Die letzten fünf Worte erschienen in größerer Schrift, und die Bedeutung dieser Mitteilung wurde Alvin sofort klar. Gedanklich formulierte Worte oder Sätze waren seit uralter Zeit dazu benützt worden, Türen zu öffnen oder Maschinen in Tätigkeit zu setzen. Und ›Steh dort, wohin der Blick der Statue fällt‹ — nun, das war wirklich zu einfach.

„Ich möchte wissen, wie viele Menschen diese Mitteilung gelesen haben?“ sagte Alvin gedankenvoll.

„Vierzehn, meines Wissens“, erwiderte Khedron. „Und es mögen noch mehr gewesen sein.“ Er erklärte diese rätselhafte Bemerkung nicht weiter, und Alvin hatte es zu eilig, den Park zu erreichen, um ihn zu fragen, was er damit meinte.
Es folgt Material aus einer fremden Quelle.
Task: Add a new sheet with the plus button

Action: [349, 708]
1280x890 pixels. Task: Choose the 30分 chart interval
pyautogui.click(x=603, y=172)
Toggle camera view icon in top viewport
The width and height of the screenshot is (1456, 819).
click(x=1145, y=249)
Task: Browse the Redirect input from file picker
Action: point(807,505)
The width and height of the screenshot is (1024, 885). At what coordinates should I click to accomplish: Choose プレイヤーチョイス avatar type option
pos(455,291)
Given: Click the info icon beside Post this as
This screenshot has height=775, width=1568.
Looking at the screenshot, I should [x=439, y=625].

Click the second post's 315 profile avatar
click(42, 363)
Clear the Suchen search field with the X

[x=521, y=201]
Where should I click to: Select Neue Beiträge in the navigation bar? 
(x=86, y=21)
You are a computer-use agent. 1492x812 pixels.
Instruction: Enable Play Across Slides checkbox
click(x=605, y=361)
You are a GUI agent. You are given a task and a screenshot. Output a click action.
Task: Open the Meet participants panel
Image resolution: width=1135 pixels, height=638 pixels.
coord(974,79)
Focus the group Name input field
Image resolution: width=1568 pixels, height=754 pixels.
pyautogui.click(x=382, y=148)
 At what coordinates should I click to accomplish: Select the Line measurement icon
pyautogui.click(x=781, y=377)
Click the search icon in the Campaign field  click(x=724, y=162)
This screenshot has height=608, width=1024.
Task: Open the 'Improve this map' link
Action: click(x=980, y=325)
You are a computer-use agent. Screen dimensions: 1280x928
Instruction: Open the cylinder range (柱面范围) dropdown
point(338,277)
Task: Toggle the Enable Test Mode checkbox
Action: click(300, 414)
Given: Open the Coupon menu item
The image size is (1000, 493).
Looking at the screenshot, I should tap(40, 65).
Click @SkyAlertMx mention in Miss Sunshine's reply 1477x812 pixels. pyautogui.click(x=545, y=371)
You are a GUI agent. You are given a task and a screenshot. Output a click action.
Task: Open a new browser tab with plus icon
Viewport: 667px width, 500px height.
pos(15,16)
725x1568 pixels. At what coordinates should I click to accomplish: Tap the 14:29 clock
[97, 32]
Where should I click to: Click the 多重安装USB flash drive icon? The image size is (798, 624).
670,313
Sie wußten nicht, ob die Maschinen noch auf den auslösenden Impuls ansprachen. Als sie das Grabmal erreicht hatten, brauchten sie nur einen Augenblick, um den betreffenden Steinblock im Boden herauszufinden, auf den Yarlan Zeys Blick gerichtet war. Die Statue schien nur auf den ersten Blick über die Stadt hinauszublicken; wenn man unmittelbar vor ihr stand, konnte man erkennen, daß ihre Augen nach unten gerichtet waren, und ihr Blick auf einen Punkt innerhalb des Grabmals fiel. Alvin ging zum nächsten Steinblock und stellte fest, daß ihn Yarlan Zey dort nicht mehr ansah.

Er ging wieder zu Khedron zurück und dachte jene Worte, die der Spaßmacher laut aussprach: ›Diaspar war nicht immer so. ‹ Augenblicklich, als hätten die Millionen Jahre seit dem letzten Mal nicht existiert, reagierten die wartenden Maschinen. Der große Steinblock, auf dem sie standen, trug sie sanft in die Tiefe.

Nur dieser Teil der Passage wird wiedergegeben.